• **EXERCISE PROMPT**: Nothing but the lines from the one with "The width and" through the end of the data should be set down, each exactly as written, and no picture should be included.

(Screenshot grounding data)

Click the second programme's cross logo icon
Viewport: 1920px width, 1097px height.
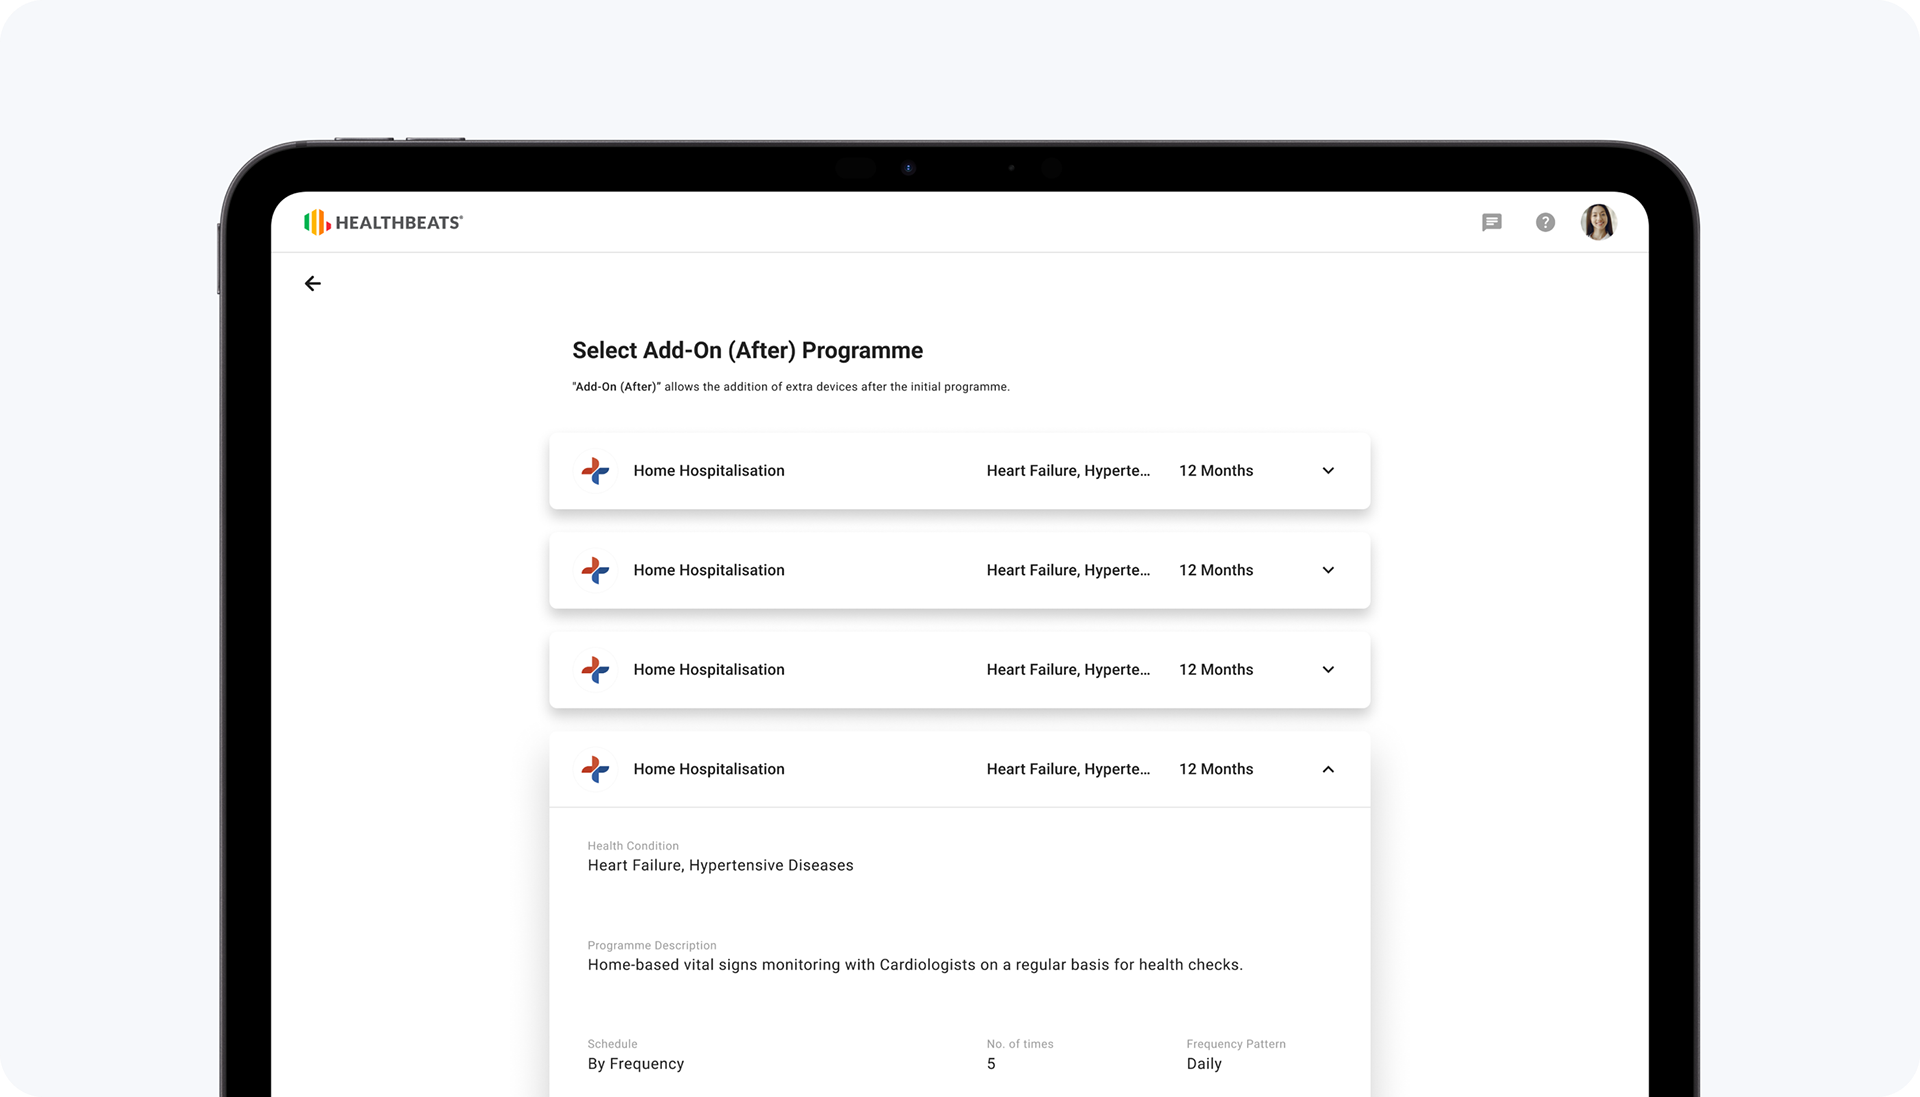(x=596, y=570)
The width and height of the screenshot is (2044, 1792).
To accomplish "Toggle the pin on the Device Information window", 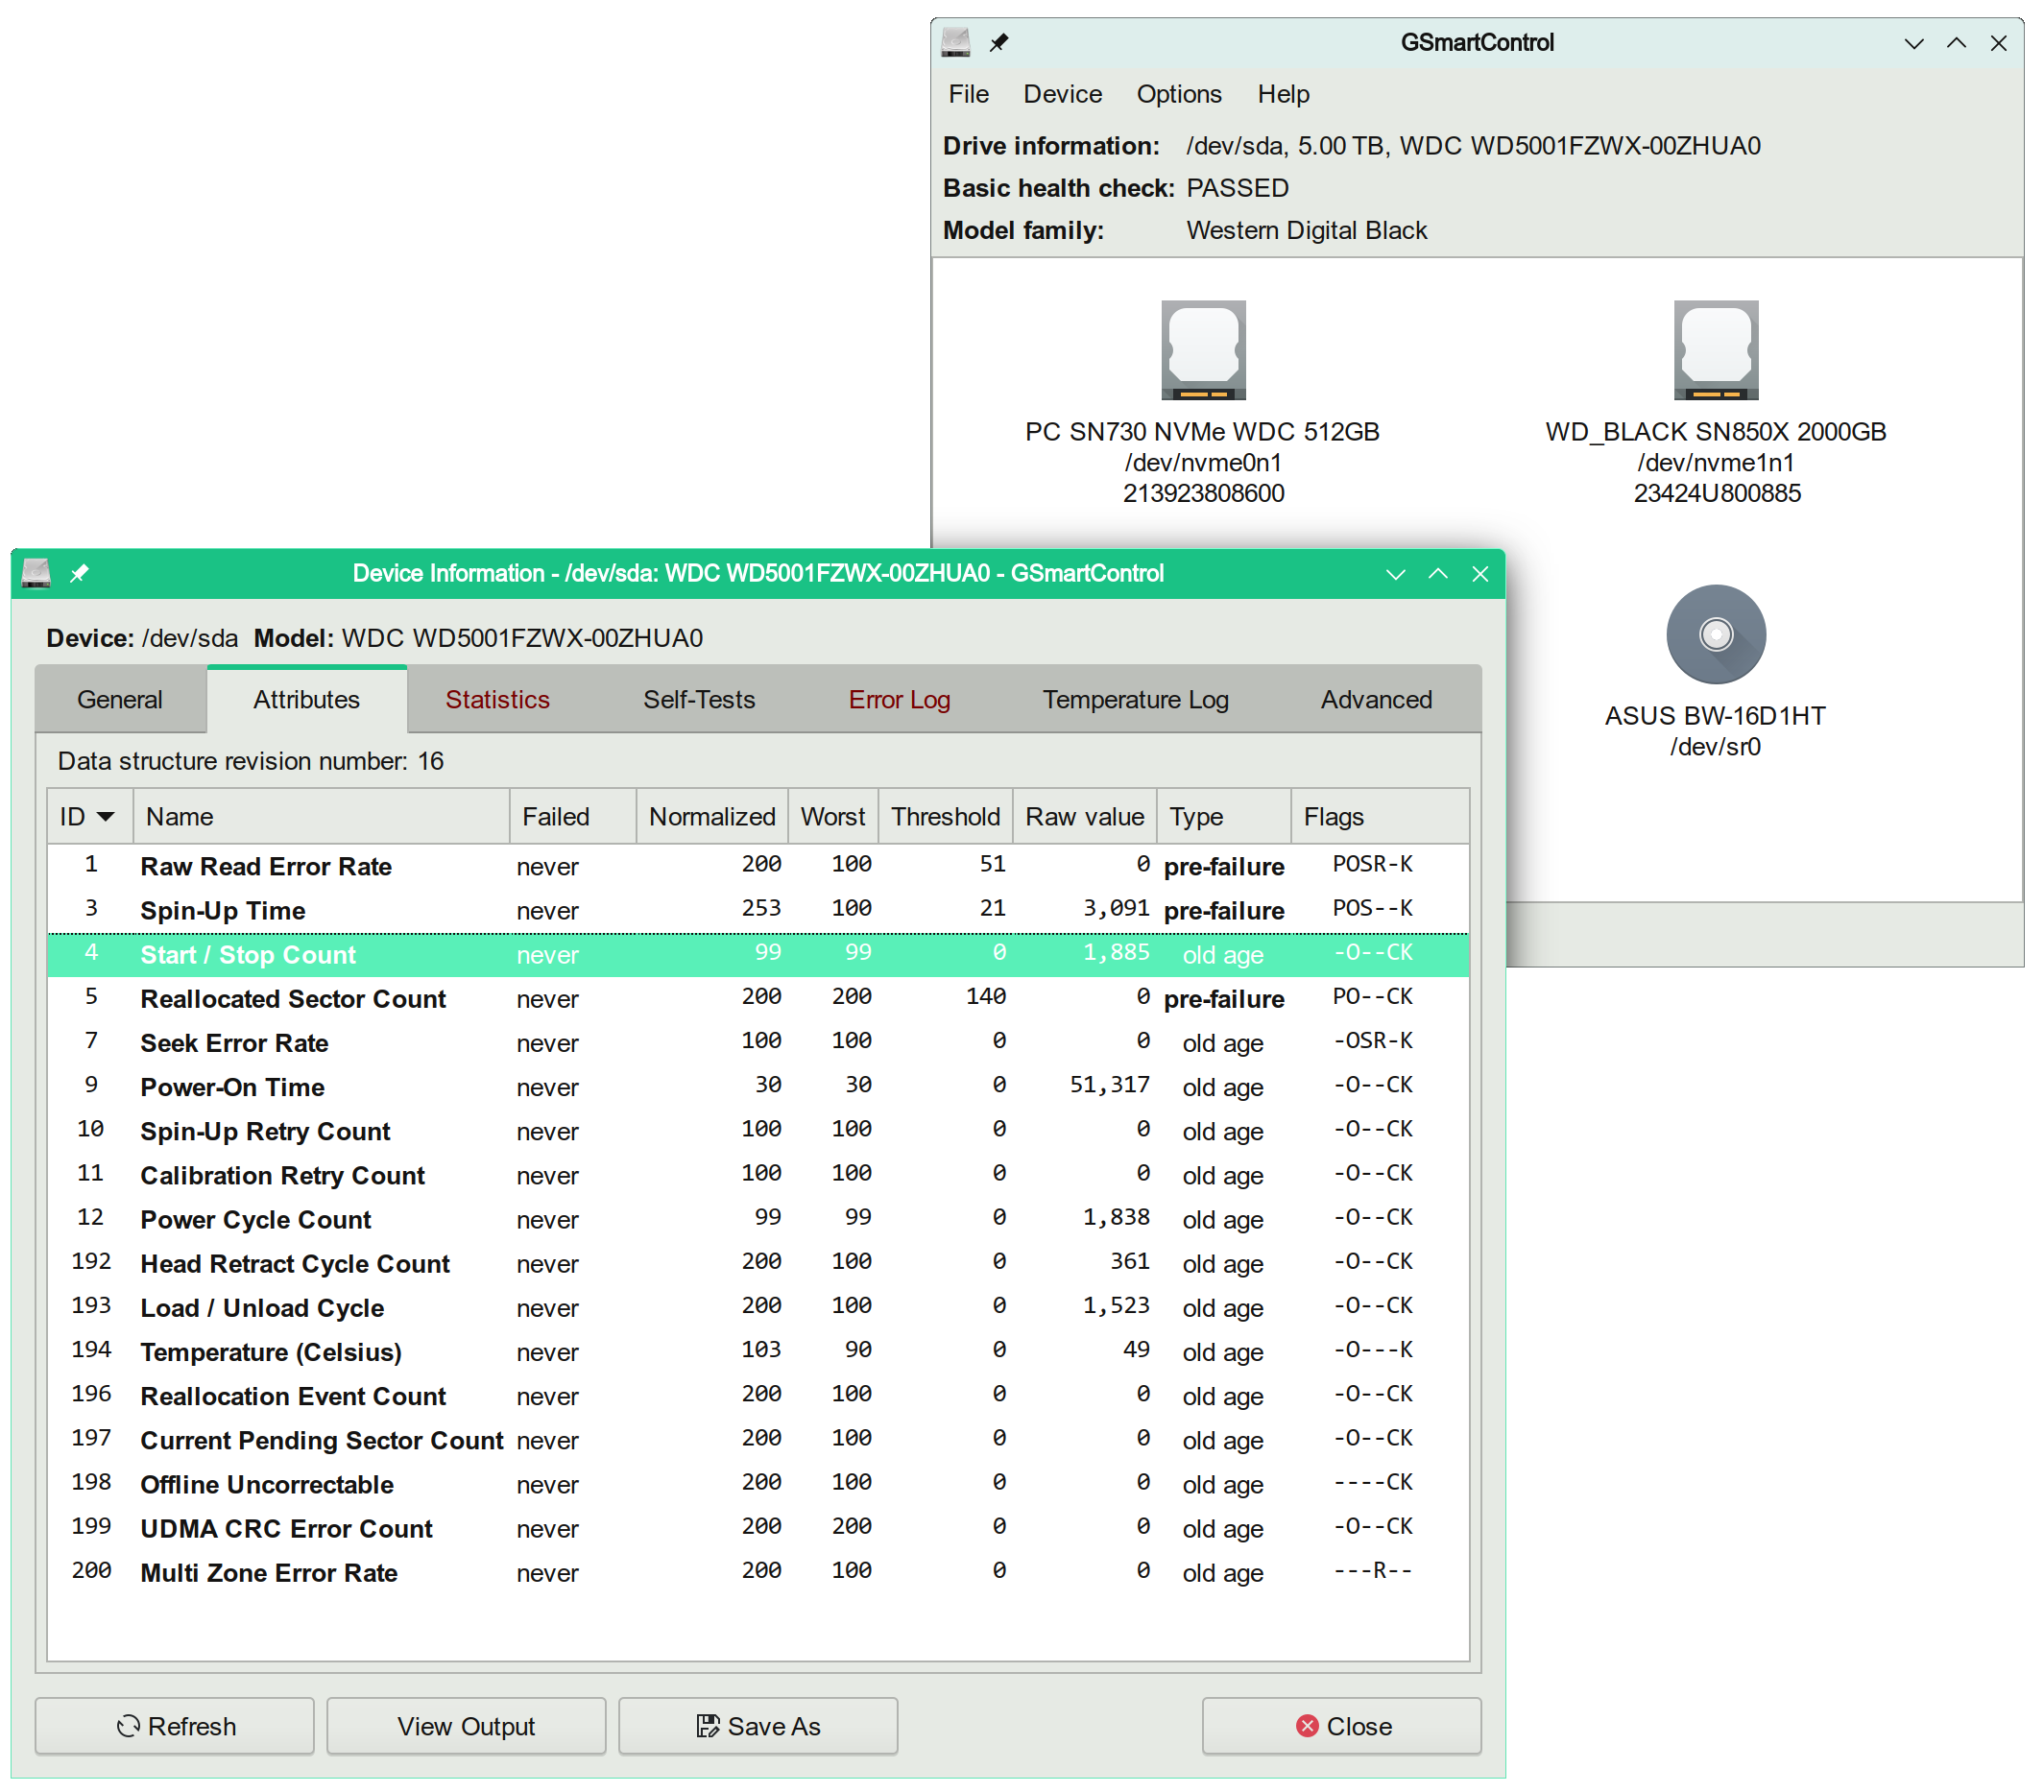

• **YOUR SOLUTION**:
The width and height of the screenshot is (2044, 1792).
To accomplish "Toggle the pin on the Device Information window", 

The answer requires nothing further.